Stored records:
============================================================

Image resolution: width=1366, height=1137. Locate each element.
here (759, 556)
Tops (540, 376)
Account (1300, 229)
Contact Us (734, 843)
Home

============================================================

Task item: Repeat the records, every one of them, without any deviation.

Worked solution:
Image resolution: width=1366, height=1137. Locate each element.
here (759, 556)
Tops (540, 376)
Account (1300, 229)
Contact Us (734, 843)
Home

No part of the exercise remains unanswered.